GENE-14. COMPARATIVE CYTOGENETIC ANALYSIS OF DOG AND HUMAN CHOROID PLEXUS TUMORS DEFINES SYNTENIC REGIONS OF GENOMIC LOSS

Spontaneously occurring choroid plexus tumors (CPTs) in dogs are indistinguishable from human tumor counterparts based on histology and imaging. Leveraging karyotypic differences between dogs and humans may provide insight into evolutionarily conserved cytogenetic alterations and allow for more focussed analysis of orthologous regions within large human chromosomal losses and gains. We used Illumina 173K HD SNP arrays to determine copy number alterations (CNAs) in 12 histologically confirmed spontaneous canine choroid plexus tumor samples (3 papillomas/CPP, 8 carcinomas/CPC, 1 recurrent CPP) and tumor matched normal tissue. Copy number calls and allelic events were determined by matched paired analysis using BioDiscovery Nexus Copy Number^TM software. Hierarchical clustering by aberration profile did not distinguish between CPPs and CPCs.
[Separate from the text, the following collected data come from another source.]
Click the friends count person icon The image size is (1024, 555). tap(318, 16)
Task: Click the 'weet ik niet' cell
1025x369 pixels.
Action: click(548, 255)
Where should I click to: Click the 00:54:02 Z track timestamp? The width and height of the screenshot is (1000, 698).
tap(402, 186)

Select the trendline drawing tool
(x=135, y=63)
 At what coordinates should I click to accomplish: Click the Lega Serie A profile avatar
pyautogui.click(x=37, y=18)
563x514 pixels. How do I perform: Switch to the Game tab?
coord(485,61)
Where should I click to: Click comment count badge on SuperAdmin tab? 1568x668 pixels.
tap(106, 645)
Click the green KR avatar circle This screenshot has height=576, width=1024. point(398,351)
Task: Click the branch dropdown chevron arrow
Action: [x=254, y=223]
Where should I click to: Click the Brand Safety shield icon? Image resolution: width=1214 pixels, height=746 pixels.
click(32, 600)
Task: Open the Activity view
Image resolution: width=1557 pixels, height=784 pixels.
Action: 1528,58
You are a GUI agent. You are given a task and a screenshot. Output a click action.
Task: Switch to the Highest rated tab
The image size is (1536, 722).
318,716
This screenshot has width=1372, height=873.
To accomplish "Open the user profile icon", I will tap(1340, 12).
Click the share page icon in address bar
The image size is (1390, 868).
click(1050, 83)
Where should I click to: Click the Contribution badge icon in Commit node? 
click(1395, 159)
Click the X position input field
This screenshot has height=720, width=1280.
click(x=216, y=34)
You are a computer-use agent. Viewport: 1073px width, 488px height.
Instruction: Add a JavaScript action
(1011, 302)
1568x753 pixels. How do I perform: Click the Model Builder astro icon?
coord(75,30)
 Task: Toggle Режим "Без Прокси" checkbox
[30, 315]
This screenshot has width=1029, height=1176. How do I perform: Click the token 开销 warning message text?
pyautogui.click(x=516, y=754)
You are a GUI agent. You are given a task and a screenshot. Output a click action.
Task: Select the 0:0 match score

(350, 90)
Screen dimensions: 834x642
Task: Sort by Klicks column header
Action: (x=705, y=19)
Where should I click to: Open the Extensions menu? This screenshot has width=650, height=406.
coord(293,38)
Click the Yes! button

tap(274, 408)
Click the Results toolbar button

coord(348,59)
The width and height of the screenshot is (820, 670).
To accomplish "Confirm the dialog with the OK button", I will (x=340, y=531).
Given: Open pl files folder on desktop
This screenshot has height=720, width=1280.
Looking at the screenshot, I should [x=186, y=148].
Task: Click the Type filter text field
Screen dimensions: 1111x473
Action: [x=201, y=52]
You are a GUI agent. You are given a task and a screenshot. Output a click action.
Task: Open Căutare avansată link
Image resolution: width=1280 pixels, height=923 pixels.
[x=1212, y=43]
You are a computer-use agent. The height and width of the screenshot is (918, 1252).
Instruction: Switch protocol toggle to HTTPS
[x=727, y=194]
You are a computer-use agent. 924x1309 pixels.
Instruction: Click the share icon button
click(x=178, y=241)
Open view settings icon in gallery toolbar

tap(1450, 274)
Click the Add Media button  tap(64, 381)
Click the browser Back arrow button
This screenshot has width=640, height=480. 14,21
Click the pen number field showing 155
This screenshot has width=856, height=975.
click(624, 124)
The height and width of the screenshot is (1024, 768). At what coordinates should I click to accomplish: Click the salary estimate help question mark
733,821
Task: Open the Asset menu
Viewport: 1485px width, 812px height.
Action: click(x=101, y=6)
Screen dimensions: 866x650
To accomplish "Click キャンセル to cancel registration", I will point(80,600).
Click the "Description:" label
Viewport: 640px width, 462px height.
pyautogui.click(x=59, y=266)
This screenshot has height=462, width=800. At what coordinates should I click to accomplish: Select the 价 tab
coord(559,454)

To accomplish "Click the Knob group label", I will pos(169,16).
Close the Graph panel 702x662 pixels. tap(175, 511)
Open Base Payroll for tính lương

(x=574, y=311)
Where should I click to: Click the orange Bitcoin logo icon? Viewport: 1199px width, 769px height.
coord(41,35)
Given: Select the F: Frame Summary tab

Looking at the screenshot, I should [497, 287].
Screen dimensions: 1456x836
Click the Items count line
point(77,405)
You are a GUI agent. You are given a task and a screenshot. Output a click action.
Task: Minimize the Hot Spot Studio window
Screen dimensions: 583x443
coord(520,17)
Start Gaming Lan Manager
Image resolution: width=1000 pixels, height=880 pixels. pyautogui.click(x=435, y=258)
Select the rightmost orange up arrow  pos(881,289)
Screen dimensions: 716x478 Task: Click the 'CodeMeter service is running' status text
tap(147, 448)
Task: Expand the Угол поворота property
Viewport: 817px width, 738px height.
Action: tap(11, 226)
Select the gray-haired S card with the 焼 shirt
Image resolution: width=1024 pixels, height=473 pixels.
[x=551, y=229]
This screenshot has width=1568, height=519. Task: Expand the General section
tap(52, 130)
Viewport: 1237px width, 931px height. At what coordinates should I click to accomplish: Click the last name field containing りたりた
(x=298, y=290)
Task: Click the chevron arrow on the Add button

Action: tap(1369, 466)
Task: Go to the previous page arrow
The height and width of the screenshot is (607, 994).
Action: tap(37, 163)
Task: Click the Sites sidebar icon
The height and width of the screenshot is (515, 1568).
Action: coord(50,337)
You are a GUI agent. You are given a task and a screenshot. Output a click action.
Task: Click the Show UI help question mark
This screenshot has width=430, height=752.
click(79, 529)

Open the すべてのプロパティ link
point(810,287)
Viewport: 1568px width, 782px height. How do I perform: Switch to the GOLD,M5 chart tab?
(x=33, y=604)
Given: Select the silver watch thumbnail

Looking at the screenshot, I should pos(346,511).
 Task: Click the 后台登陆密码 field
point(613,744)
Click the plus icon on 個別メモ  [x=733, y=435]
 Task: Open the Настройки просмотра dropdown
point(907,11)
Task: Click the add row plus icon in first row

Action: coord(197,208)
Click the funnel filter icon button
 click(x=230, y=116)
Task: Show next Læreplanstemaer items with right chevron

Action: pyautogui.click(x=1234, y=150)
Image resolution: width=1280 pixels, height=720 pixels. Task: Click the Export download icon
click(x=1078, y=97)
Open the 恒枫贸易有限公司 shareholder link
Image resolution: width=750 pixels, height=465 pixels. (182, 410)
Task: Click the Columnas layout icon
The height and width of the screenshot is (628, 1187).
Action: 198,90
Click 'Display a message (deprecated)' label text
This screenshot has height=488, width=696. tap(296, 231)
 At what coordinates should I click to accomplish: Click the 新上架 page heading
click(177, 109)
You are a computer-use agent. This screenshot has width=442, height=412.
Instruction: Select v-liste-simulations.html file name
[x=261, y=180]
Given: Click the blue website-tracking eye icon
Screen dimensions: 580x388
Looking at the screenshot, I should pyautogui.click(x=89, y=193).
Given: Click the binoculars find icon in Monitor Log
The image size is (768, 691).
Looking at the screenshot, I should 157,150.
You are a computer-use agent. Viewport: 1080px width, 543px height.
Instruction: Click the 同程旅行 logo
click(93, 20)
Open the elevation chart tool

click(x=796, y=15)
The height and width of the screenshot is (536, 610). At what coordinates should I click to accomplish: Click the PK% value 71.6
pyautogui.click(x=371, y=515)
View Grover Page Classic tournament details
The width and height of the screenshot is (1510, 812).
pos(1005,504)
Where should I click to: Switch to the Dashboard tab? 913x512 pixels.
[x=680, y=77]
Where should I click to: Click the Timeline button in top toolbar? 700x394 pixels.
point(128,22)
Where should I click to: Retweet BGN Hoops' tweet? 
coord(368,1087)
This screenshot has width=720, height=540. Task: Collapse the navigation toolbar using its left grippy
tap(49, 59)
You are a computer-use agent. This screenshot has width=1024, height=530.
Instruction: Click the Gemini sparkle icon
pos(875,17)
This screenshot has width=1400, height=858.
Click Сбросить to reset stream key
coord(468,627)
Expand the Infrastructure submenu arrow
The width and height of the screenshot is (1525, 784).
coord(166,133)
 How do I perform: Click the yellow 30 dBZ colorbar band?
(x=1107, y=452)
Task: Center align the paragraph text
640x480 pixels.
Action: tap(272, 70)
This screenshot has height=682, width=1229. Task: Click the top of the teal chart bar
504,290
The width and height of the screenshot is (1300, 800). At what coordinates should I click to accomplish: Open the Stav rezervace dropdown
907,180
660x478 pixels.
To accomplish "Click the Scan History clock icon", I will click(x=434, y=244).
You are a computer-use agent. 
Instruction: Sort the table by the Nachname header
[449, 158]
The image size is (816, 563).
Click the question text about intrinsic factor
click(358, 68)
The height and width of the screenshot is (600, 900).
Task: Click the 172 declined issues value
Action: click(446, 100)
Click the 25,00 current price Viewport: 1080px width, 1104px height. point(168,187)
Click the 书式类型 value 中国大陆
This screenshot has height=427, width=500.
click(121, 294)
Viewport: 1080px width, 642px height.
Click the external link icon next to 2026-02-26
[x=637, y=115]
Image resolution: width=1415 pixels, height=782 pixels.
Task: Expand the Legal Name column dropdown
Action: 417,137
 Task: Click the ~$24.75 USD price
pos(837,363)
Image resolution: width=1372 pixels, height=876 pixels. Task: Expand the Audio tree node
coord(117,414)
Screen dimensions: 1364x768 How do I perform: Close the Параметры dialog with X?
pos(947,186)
Choroid plexus tumors were characterized by highly recurrent single copy, whole chromosomal losses. Loss of chromosomes CFA 2, and 20 occurred in 100% tumors and losses of CFA 5 and 8 were seen in >90% of tumors. Genes associated with chromosomal instability in these regions included TP53, VHL, CENPH, AURKB, HAUS8 and KIF2A. Using the TSGene2.0 database we identified loss of 53, 61, 75 and 21 candidate tumor suppressor genes on chromosomes 2, 20, 5 and 8 respectively. The pattern of predominantly whole chromosomal losses was most similar to findings in human CPCs compared to CPPs and aCPPs. Several recurrent whole chromosomal losses in dog tumors contained deletions orthologous to regions of some of the most frequently reported whole chromosomal losses in human CPTs, including regions of HSA 3, 11, 16 and 17. The striking prevalence of specific CNAs in dog CPTs is supportive of their biological relevance in CPT oncogenesis and progression. Further analysis of gene expression and concordance with orthologous CNAs may further focus efforts to define common key genetic alterations in the genesis and progression of these tumors across the two species.